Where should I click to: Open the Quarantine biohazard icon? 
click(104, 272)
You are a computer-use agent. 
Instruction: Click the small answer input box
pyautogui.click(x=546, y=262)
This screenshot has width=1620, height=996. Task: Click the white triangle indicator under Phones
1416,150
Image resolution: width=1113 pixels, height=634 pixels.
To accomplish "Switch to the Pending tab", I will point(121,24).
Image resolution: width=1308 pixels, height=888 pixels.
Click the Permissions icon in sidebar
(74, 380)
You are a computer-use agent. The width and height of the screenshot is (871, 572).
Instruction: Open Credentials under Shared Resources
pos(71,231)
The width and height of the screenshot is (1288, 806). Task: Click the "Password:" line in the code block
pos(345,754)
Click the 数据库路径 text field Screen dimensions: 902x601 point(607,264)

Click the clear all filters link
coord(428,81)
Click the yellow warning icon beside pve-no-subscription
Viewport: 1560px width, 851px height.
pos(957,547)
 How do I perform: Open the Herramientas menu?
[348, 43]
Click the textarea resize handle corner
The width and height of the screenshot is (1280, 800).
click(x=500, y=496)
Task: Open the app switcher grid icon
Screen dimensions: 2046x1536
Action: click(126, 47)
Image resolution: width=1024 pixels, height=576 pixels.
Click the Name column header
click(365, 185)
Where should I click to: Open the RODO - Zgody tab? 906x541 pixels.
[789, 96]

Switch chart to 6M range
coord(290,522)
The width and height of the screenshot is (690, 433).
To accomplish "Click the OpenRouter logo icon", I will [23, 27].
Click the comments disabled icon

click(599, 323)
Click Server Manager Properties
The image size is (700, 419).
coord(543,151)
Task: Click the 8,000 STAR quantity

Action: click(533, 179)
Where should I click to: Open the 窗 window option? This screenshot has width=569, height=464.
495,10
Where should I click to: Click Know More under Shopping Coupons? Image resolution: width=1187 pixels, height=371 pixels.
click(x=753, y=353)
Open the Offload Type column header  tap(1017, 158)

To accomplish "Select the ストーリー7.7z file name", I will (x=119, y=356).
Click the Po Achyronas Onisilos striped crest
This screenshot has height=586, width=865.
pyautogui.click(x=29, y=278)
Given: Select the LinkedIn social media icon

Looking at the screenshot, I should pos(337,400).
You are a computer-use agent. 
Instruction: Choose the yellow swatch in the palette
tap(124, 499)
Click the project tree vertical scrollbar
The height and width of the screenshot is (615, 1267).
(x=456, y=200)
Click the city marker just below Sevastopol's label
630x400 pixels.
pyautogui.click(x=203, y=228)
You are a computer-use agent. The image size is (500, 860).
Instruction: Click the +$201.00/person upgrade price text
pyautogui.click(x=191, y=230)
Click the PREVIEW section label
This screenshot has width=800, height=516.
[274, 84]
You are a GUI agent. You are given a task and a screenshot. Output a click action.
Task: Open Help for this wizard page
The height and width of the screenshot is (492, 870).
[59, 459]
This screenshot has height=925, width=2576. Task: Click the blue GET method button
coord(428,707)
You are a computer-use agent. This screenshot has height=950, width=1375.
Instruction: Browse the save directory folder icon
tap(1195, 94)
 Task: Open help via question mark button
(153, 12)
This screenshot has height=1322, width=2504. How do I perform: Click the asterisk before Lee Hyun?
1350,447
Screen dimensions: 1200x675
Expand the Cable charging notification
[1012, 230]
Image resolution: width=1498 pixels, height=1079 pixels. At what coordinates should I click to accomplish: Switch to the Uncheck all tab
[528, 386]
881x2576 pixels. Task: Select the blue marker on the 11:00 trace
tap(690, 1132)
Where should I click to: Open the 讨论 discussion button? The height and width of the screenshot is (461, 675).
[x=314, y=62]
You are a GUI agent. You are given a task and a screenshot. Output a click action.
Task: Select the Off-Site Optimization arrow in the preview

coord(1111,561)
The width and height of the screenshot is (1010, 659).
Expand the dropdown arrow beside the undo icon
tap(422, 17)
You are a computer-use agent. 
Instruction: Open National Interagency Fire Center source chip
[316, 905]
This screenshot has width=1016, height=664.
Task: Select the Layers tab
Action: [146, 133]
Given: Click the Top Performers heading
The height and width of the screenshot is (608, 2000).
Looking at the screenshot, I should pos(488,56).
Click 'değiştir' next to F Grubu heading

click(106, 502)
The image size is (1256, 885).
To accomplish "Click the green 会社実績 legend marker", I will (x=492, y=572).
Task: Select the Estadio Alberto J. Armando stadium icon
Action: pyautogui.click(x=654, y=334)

#### [Problem requirements]
All the entries above are to be transcribed without any alteration.

#### [Solution for this exercise]
Where should I click to: Open the Quarantine biohazard icon? 
click(104, 272)
You are a computer-use agent. 
Instruction: Click the small answer input box
pyautogui.click(x=546, y=262)
This screenshot has width=1620, height=996. Task: Click the white triangle indicator under Phones
1416,150
Image resolution: width=1113 pixels, height=634 pixels.
To accomplish "Switch to the Pending tab", I will point(121,24).
Image resolution: width=1308 pixels, height=888 pixels.
Click the Permissions icon in sidebar
(74, 380)
You are a computer-use agent. The width and height of the screenshot is (871, 572).
Instruction: Open Credentials under Shared Resources
pos(71,231)
The width and height of the screenshot is (1288, 806). Task: Click the "Password:" line in the code block
pos(345,754)
Click the 数据库路径 text field Screen dimensions: 902x601 point(607,264)

Click the clear all filters link
coord(428,81)
Click the yellow warning icon beside pve-no-subscription
Viewport: 1560px width, 851px height.
pos(957,547)
 How do I perform: Open the Herramientas menu?
[348, 43]
Click the textarea resize handle corner
The width and height of the screenshot is (1280, 800).
click(x=500, y=496)
Task: Open the app switcher grid icon
Screen dimensions: 2046x1536
Action: click(126, 47)
Image resolution: width=1024 pixels, height=576 pixels.
Click the Name column header
click(365, 185)
Where should I click to: Open the RODO - Zgody tab? 906x541 pixels.
[789, 96]

Switch chart to 6M range
coord(290,522)
The width and height of the screenshot is (690, 433).
To accomplish "Click the OpenRouter logo icon", I will [23, 27].
Click the comments disabled icon

click(599, 323)
Click Server Manager Properties
The image size is (700, 419).
coord(543,151)
Task: Click the 8,000 STAR quantity

Action: click(533, 179)
Where should I click to: Open the 窗 window option? This screenshot has width=569, height=464.
495,10
Where should I click to: Click Know More under Shopping Coupons? Image resolution: width=1187 pixels, height=371 pixels.
click(x=753, y=353)
Open the Offload Type column header  tap(1017, 158)

To accomplish "Select the ストーリー7.7z file name", I will (x=119, y=356).
Click the Po Achyronas Onisilos striped crest
This screenshot has height=586, width=865.
pyautogui.click(x=29, y=278)
Given: Select the LinkedIn social media icon

Looking at the screenshot, I should pos(337,400).
You are a computer-use agent. 
Instruction: Choose the yellow swatch in the palette
tap(124, 499)
Click the project tree vertical scrollbar
The height and width of the screenshot is (615, 1267).
(x=456, y=200)
Click the city marker just below Sevastopol's label
630x400 pixels.
pyautogui.click(x=203, y=228)
You are a computer-use agent. The image size is (500, 860).
Instruction: Click the +$201.00/person upgrade price text
pyautogui.click(x=191, y=230)
Click the PREVIEW section label
This screenshot has width=800, height=516.
[274, 84]
You are a GUI agent. You are given a task and a screenshot. Output a click action.
Task: Open Help for this wizard page
The height and width of the screenshot is (492, 870).
[59, 459]
This screenshot has height=925, width=2576. Task: Click the blue GET method button
coord(428,707)
You are a computer-use agent. This screenshot has height=950, width=1375.
Instruction: Browse the save directory folder icon
tap(1195, 94)
 Task: Open help via question mark button
(153, 12)
This screenshot has height=1322, width=2504. How do I perform: Click the asterisk before Lee Hyun?
1350,447
Screen dimensions: 1200x675
Expand the Cable charging notification
[1012, 230]
Image resolution: width=1498 pixels, height=1079 pixels. At what coordinates should I click to accomplish: Switch to the Uncheck all tab
[528, 386]
881x2576 pixels. Task: Select the blue marker on the 11:00 trace
tap(690, 1132)
Where should I click to: Open the 讨论 discussion button? The height and width of the screenshot is (461, 675).
[x=314, y=62]
You are a GUI agent. You are given a task and a screenshot. Output a click action.
Task: Select the Off-Site Optimization arrow in the preview

coord(1111,561)
The width and height of the screenshot is (1010, 659).
Expand the dropdown arrow beside the undo icon
tap(422, 17)
You are a computer-use agent. 
Instruction: Open National Interagency Fire Center source chip
[316, 905]
This screenshot has width=1016, height=664.
Task: Select the Layers tab
Action: [146, 133]
Given: Click the Top Performers heading
The height and width of the screenshot is (608, 2000).
Looking at the screenshot, I should pos(488,56).
Click 'değiştir' next to F Grubu heading

click(106, 502)
The image size is (1256, 885).
To accomplish "Click the green 会社実績 legend marker", I will (x=492, y=572).
Task: Select the Estadio Alberto J. Armando stadium icon
Action: pyautogui.click(x=654, y=334)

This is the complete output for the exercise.